◆ **Work to complete**: An exact copy of the listing below is needed, with no pictures in it.

◆ **Supplied information**:
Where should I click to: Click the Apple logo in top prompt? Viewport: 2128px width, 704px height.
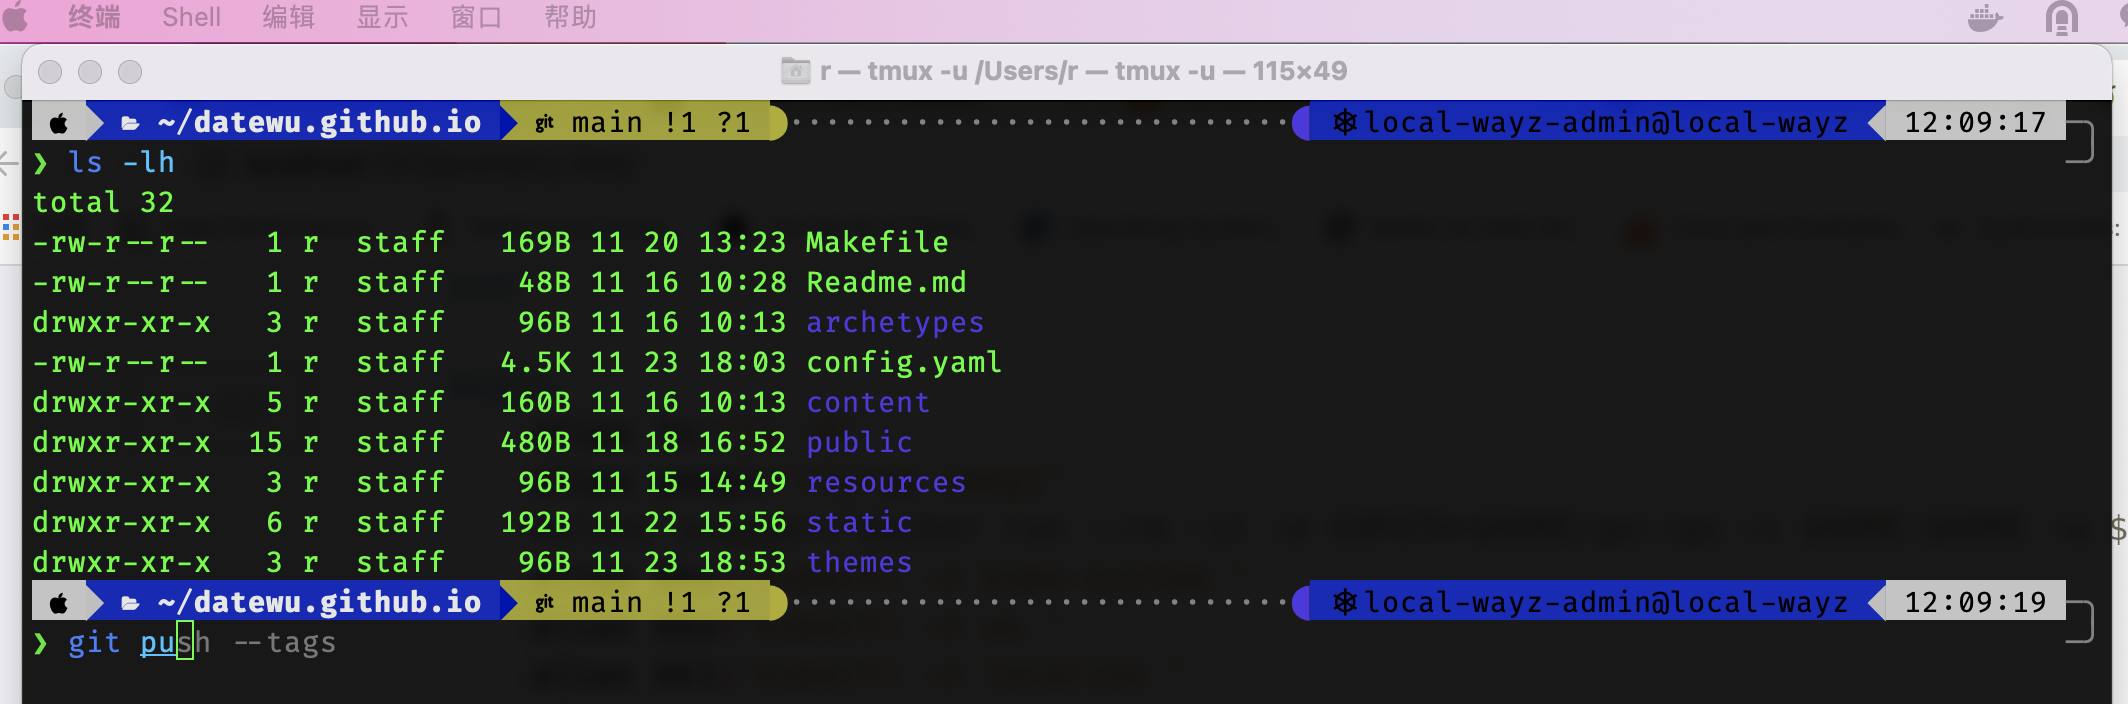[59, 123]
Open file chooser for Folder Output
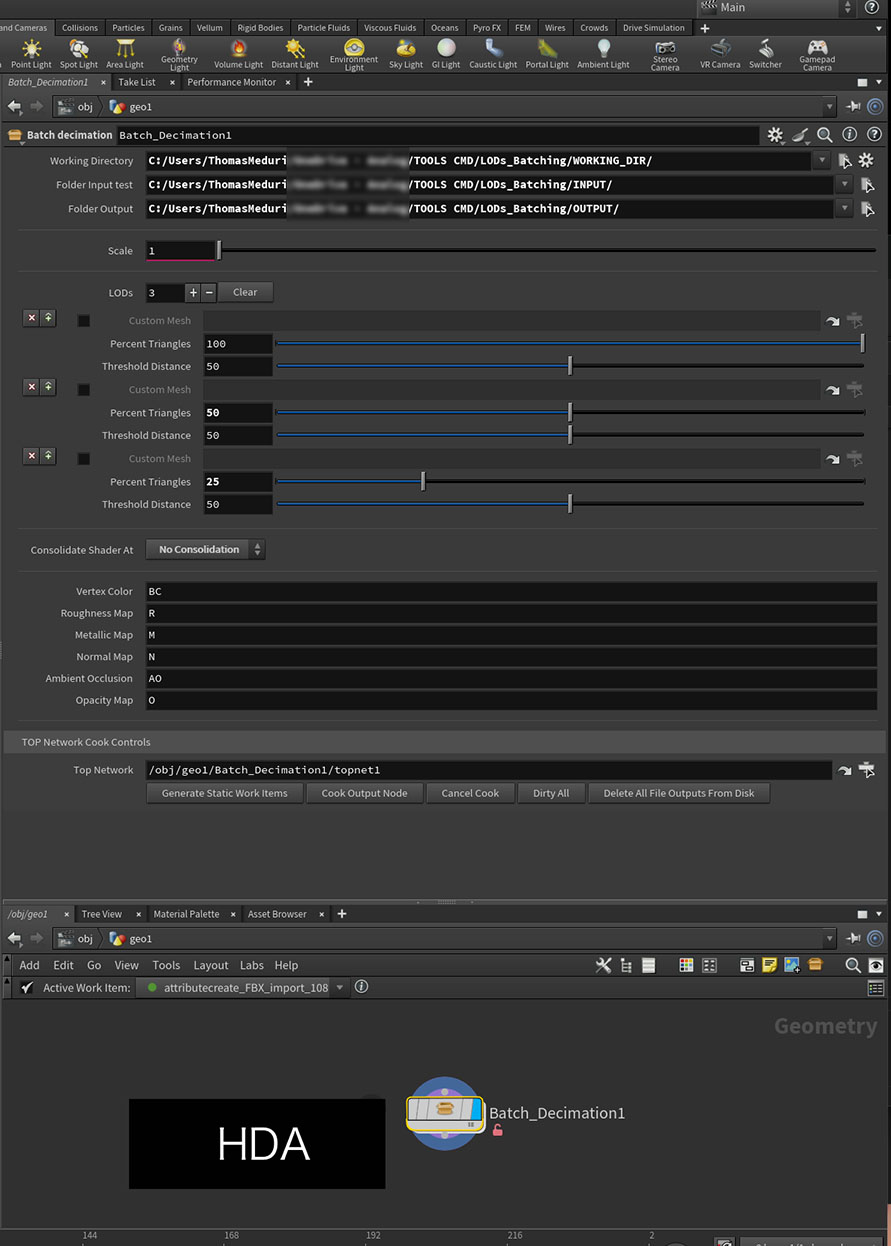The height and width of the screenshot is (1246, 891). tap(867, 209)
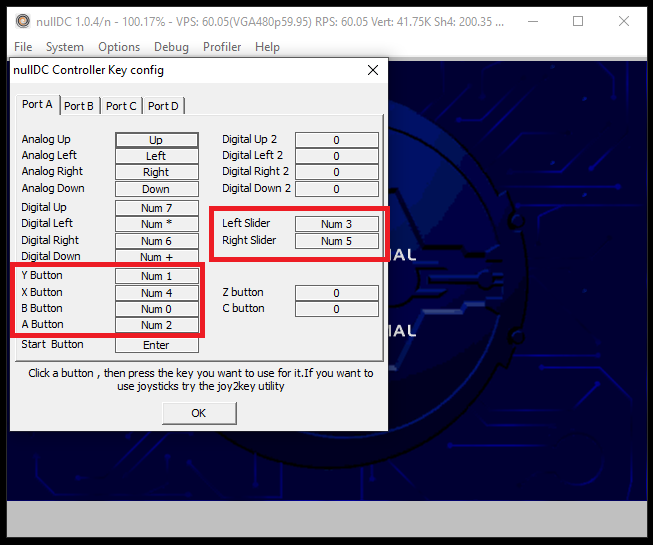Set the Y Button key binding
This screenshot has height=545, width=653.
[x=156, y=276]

◆ **Solved problem**:
Where should I click to: Click the Apple logo in top prompt? Viewport: 2128px width, 704px height.
[59, 123]
Open file chooser for Folder Output
The height and width of the screenshot is (1246, 891). tap(867, 209)
Set the Y Button key binding
This screenshot has height=545, width=653.
[x=156, y=276]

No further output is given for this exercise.